Task prompt: Reproduce exactly the lines from the one containing "Click the Blogroll label text" through the last line of the records below, both included. Leave out any pictures.

Material to process:
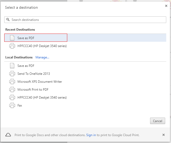The width and height of the screenshot is (171, 143).
Task: Choose Save as PDF under Local Destinations
Action: click(26, 66)
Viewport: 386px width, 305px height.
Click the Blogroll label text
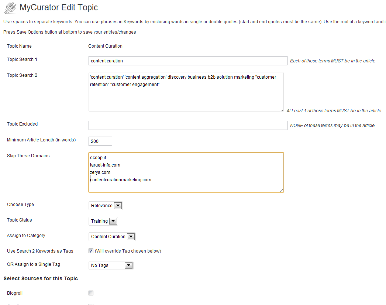[15, 293]
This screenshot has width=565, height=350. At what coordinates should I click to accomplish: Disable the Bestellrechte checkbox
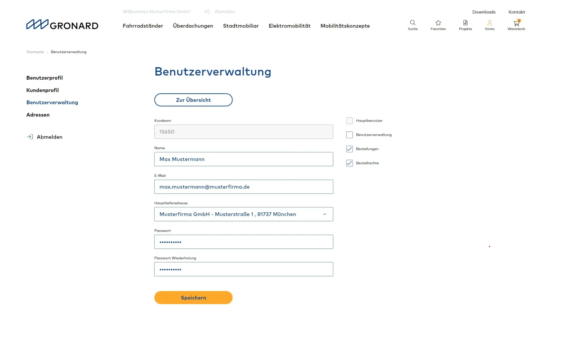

Reply:
Click the Blogroll label text
[15, 293]
This screenshot has width=565, height=350. At what coordinates should I click to accomplish: Disable the Bestellrechte checkbox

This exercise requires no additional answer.